Rabu, 06 Februari 2008

Perpustakaan Pribadi, Harta Sulit Diwariskan

Sabtu, 19 November 2005




Perpustakaan Pribadi, Harta Sulit Diwariskan


Oleh Nova Christina

Kecintaan seseorang pada buku memang kerap kali tidak terbendung. Membeli dan mengoleksinya merupakan jalan terbaik. Namun, tatkala keinginan tersebut terpenuhi, bagaimanakah masa depan tumpukan koleksi tersebut?
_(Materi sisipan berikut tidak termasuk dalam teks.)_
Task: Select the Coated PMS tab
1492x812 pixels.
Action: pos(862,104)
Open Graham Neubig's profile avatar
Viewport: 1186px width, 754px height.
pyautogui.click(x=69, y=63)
Bisa jadi, semua akan musnah sejalan dengan pudarnya kehidupan sang empunya.

Ancaman semacam ini disadari ataupun tidak menjadi kekhawatiran para pengoleksi buku. Awalnya, koleksi pribadi memang semata-mata milik pribadi, sebagai pemuas kebutuhan pribadi. Pengalaman Yongki Wardiman Gunawan, arsitek yang juga dikenal sebagai pengamat komik, menarik disimak. Dari hasil pendataan tiga tahun yang lalu, tak kurang 4.500 komik tersimpan di beberapa rak buku di kediamannya. Mulai dari bundelan komik Put On sekitar tahun 1960-an, karya Kho Wang Gie yang diterbitkan di surat kabar Sin Po hingga komik superhero mancanegara maupun lokal ia miliki. Komik-komik tersebut ia kumpulkan sejak ia masih duduk di tingkat sekolah menengah pertama. Maklum, saat itu tidak ada seorang pun yang memengaruhi Yongki muda untuk mulai menyimpan komik-komik yang ia beli. Keinginan untuk membaca berulang-ulang komik-komik yang dibeli dan dianggap menarik sematalah yang memotivasi untuk mulai menyimpan.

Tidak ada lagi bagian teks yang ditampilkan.